• **What you will do**: All records given below must be printed word for word.

[Collected data]
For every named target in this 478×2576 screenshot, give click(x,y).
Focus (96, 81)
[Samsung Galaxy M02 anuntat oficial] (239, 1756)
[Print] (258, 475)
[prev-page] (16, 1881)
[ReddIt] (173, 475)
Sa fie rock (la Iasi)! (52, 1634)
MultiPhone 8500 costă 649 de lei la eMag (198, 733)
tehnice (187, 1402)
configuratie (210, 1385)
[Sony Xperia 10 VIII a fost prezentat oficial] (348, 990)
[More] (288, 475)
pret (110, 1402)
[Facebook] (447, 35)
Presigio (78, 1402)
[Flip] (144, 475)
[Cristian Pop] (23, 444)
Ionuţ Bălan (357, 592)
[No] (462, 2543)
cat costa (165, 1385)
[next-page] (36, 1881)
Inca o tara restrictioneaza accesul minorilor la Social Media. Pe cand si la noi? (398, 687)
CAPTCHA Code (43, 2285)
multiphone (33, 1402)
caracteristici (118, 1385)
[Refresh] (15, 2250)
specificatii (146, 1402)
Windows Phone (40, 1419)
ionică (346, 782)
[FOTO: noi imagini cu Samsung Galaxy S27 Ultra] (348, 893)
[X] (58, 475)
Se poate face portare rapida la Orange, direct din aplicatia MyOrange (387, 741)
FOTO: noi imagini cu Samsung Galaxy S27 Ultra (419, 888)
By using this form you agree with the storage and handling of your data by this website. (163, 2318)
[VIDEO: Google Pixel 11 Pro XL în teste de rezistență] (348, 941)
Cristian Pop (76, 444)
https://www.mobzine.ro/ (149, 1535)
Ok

• **Written answer**:
For every named target in this 478×2576 screenshot, give click(x,y).
Focus (96, 81)
[Samsung Galaxy M02 anuntat oficial] (239, 1756)
[Print] (258, 475)
[prev-page] (16, 1881)
[ReddIt] (173, 475)
Sa fie rock (la Iasi)! (52, 1634)
MultiPhone 8500 costă 649 de lei la eMag (198, 733)
tehnice (187, 1402)
configuratie (210, 1385)
[Sony Xperia 10 VIII a fost prezentat oficial] (348, 990)
[More] (288, 475)
pret (110, 1402)
[Facebook] (447, 35)
Presigio (78, 1402)
[Flip] (144, 475)
[Cristian Pop] (23, 444)
Ionuţ Bălan (357, 592)
[No] (462, 2543)
cat costa (165, 1385)
[next-page] (36, 1881)
Inca o tara restrictioneaza accesul minorilor la Social Media. Pe cand si la noi? (398, 687)
CAPTCHA Code (43, 2285)
multiphone (33, 1402)
caracteristici (118, 1385)
[Refresh] (15, 2250)
specificatii (146, 1402)
Windows Phone (40, 1419)
ionică (346, 782)
[FOTO: noi imagini cu Samsung Galaxy S27 Ultra] (348, 893)
[X] (58, 475)
Se poate face portare rapida la Orange, direct din aplicatia MyOrange (387, 741)
FOTO: noi imagini cu Samsung Galaxy S27 Ultra (419, 888)
By using this form you agree with the storage and handling of your data by this website. (163, 2318)
[VIDEO: Google Pixel 11 Pro XL în teste de rezistență] (348, 941)
Cristian Pop (76, 444)
https://www.mobzine.ro/ (149, 1535)
Ok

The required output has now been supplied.